Due tipi di documenti simili, seppur con le loro caratteristiche specifiche. Documenti che è possibile condividere in rete, sui social e utilizzando i diversi generi di dispositivi, alla portata di (quasi) tutti nell’epoca attuale.

Condividere l’idea e i progetti circolari rappresenta la possibilità di una rivoluzione culturale. Per attuarla è necessario avere cura dello stile comunicativo.

E’ un argomento prezioso e delicato: il classico pacchetto da trasportare, su cui si trova quella grossa scritta:“fragile!”… perchè chi lo ha imballato voleva trattarlo in una certa maniera.

Siamo daccordo sull’idea che Michael Braungart (co-creatore di Cradle to Cradle) avesse ragione quando ha detto che parlare dell’economia circolare, guardando sostanzialmente al “male minore” e “sostenibile” come valori fondamentali, può essere fuorviante.

La visione necessaria è quella positiva, che descriva il modello per quello che è realmente: benefico.

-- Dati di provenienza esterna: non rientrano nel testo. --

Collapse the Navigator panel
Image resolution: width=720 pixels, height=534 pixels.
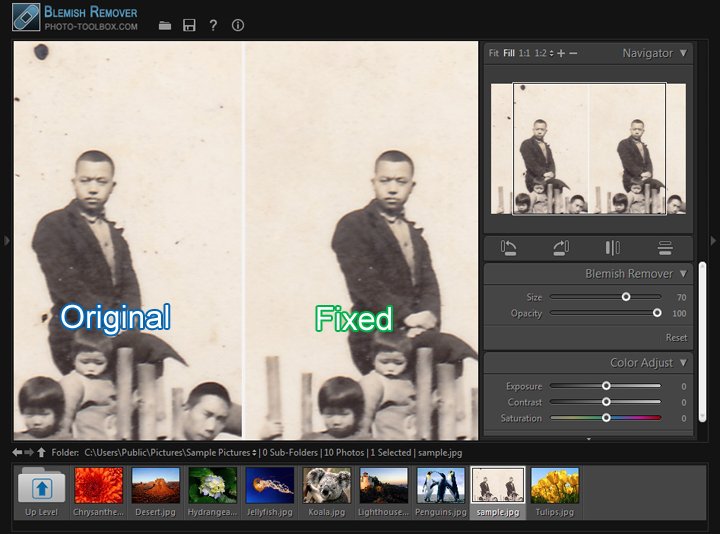coord(683,53)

Presentazione economia circolare powerpoint

economia-circolare-powerpoint-del-ministero-dello-sviluppo-economico
https://www.minambiente.it/sites/default/files/archivio_immagini/presentazione_ec_28_novembre.pdf

L’economia circolare è considerabile “un modello” perché come tutti quelli in passerella: ha le misure giuste! Misure riconoscibili grazie a certi parametri stabiliti dalla natura, dalla vita.

Il modello ci fornisce le misure di riferimento per l’innovazione, per creare la possibilità di integrare ecosistemi naturali e vita quotidiana.

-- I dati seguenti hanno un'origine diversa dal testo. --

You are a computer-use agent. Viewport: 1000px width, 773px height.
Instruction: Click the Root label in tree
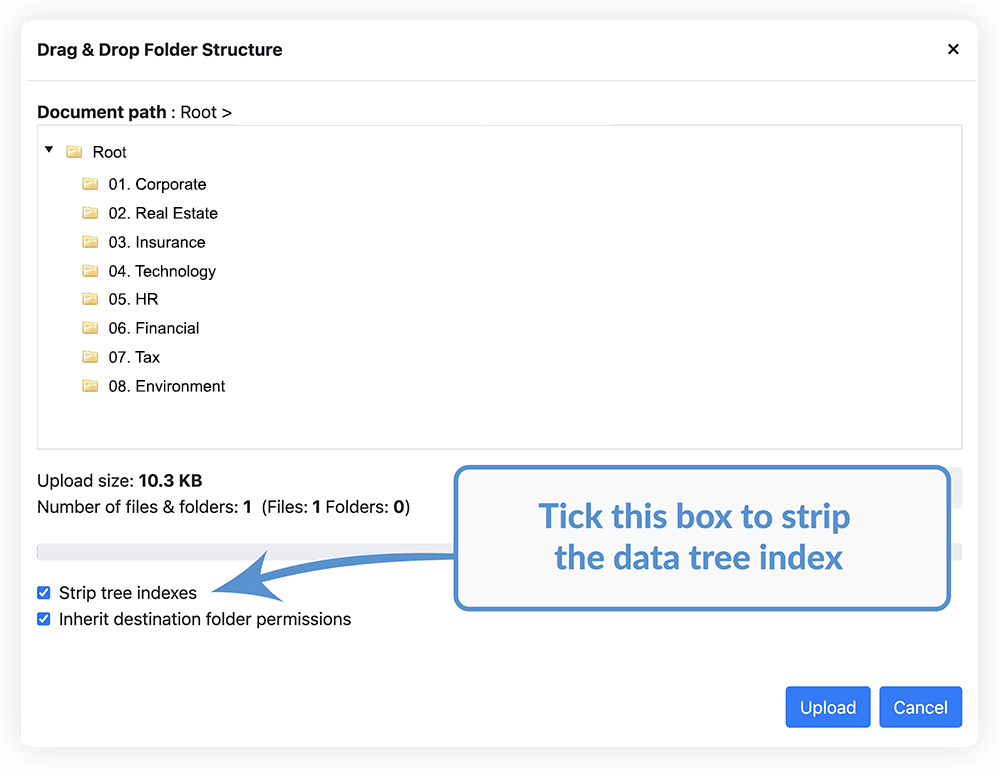[x=110, y=152]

Nel documento “economia circolare powerpoint” troverete un’inquadratura della situazione italiana, dal punto di vista del Ministero dell’Ambiente, in collaborazione con il Ministero dello Sviluppo Economico.

Non a caso i due ministeri hanno cooperato in merito al posizionamento strategico dell’Italia, sulla base del concetto di economia circolare.

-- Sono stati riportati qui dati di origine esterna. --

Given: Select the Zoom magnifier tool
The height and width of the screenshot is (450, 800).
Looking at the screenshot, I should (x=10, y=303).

Il modo in cui la società e la maggior parte delle imprese sono organizzate, nel mondo, risulta alquanto arcaico. C’è bisogno di rinnovamento, sarebbe bello poterlo realizzare assecondando i criteri di una progettazione positiva nel presente e per le generazioni future.

Presentazione economia circolare pdf

presentazione-economia-circolare-powerpoint-del-ministero-sviluppo-economico
https://www.minambiente.it/sites/default/files/archivio/allegati/economia_circolare/ce_economia_circolare_depliant.pdf

Come nel documento economia circolare powerpoint, la presentazione in pdf spiega che cos’è l’economia circolare. Il testo è stato redatto però dalla Commissione Europea, dunque i temi trattati sono incentrati allargando lo sguardo all’orizzonte Europa.

Il sottotitolo “collegare, generare e conservare il valore” dice davvero tutto.

Sarebbe addirittura sufficiente tenere a mente e richiamare ogni tanto all’attenzione queste quattro parole.

Valore, per esempio, è una parola densa di significato che all’atto pratico può perdere tutta la sua profondità. Il filosofo e pedagogista John Dewey in tempi non sospetti ha speso molto tempo e tante delle sue energie per costruire una cornice intorno a questo concetto.

Egli affermava che:

Una società consiste di un certo numero di individui tenuti insieme dal fatto di lavorare in una stessa direzione

Oggi, riconoscere che – i rifiuti non esistono – potrebbe essere lo slancio comune, verso la direzione circolare.

In virtù di questo concetto si è riscoperto che i prodotti possono essere progettati per durare nel tempo, utilizzando materiali di buona qualità. Prodotti ottimizzati per un ciclo di smontaggio e riutilizzo, che li renderebbe più facili da gestire e da trasformare o rinnovare.

Concludere per (ri)cominciare

Se siete concordi sul fatto che la circolarità possa essere un mezzo utile a renderci società sotto ogni punto di vista, date un occhiata ai documenti “economia circolare powerpoint e pdf”. Condividete le vostre idee con gli altri, scriveteci, confrontiamo i nostri pensieri sul tema… quest’articolo giunge alla conclusione solo per quanto concerne la lettura.

La mente continuerà a muovere i pensieri. Progetti piccoli e grandi nascono e nasceranno. La circolarità è dentro ognuno di noi. Non credete!?